Budget Snap in Nord America: tieni o molla?

Per chi gestisce campagne, la domanda non è teorica: domani mattina devi decidere se mantenere, ridurre o riallocare gli investimenti su Snap in Nord America. I dati del Q2 suggeriscono alcune linee guida operative. Primo: non spegnere i rubinetti basandoti solo sul dato aggregato dei DAU. Il calo del 7% è significativo, ma va incrociato con i KPI reali delle tue campagne — CPA (costo per acquisizione), frequenza, reach incrementale rispetto ad altre piattaforme. Se il tuo pubblico target è ancora presente e raggiungibile a costi efficienti, il restringimento della base utenti potrebbe addirittura ridurre la competizione in asta e migliorare le tue performance.

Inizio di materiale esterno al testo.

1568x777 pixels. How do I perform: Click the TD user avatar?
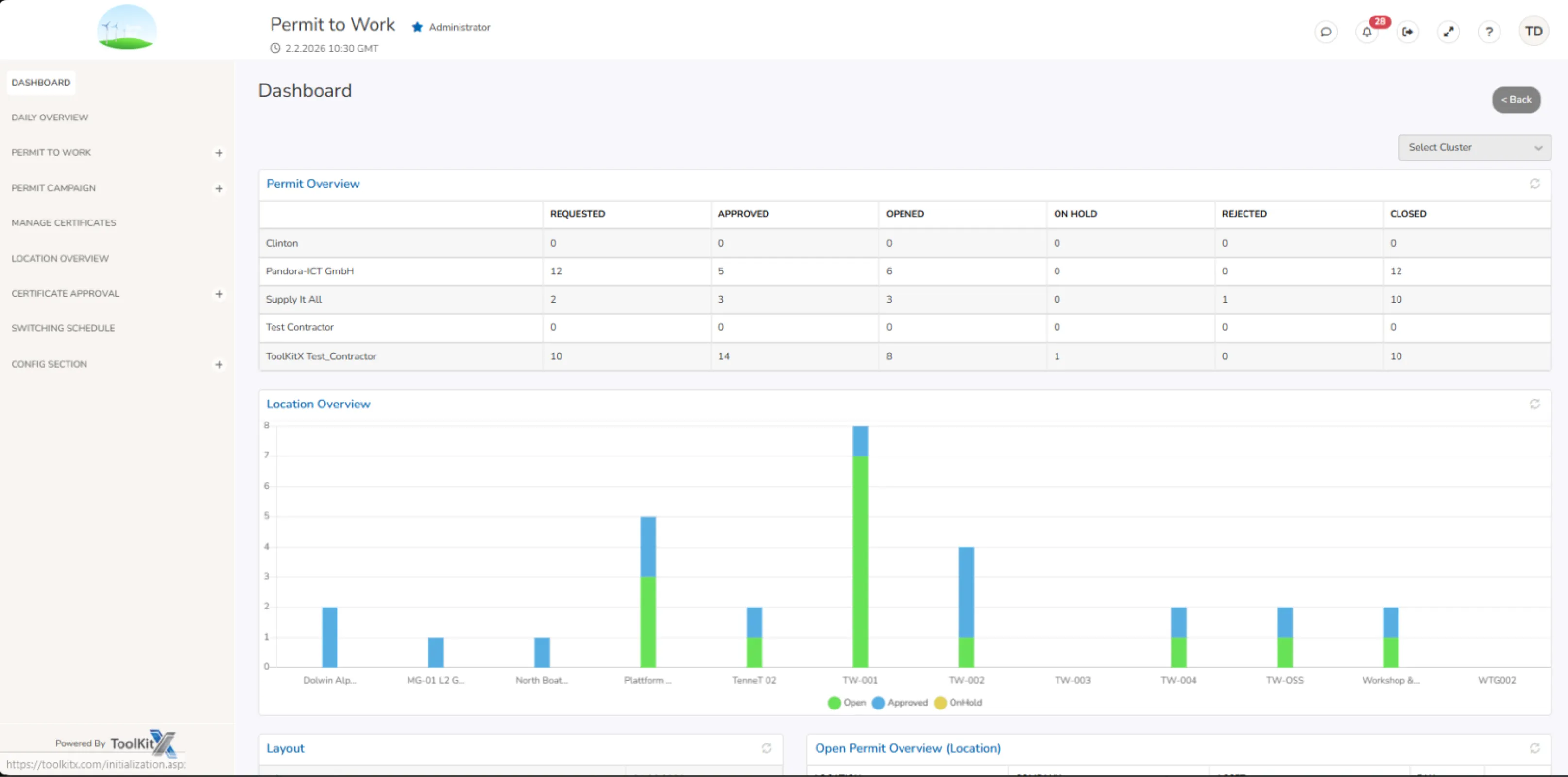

Secondo: inizia a considerare uno shift geografico del budget. Se Snap cresce a livello globale ma perde utenti in Nord America, potrebbe avere senso testare allocazioni più aggressive nei mercati dove la piattaforma sta guadagnando utenti — paesi che contribuiscono a quella base di 971 milioni di utenti mensili — mantenendo in Nord America solo le campagne che dimostrano un ROAS nettamente superiore alla media. Non è una risposta binaria, ma una strategia di diversificazione che segue i trend demografici invece di combatterli. Terzo: non sottovalutare la concorrenza di Meta. Con una crescita del 28% e una base utenti nordamericana solida, Meta continuerà ad attrarre la fetta maggiore dei budget. Snap in Nord America va difeso con dati alla mano, non per fedeltà alla piattaforma.

Snap cresce, e i numeri finanziari lo dimostrano. Ma il suo mercato più redditizio si contrae, e questo crea un paradosso che ogni media planner deve affrontare: il dato aggregato rassicura, il dettaglio geografico obbliga a ripensare l’allocazione. Per chi gestisce budget pubblicitari, non bastano più le metriche globali. Servono analisi granulari, per mercato, e un piano per il Nord America prima che il -7% diventi strutturale.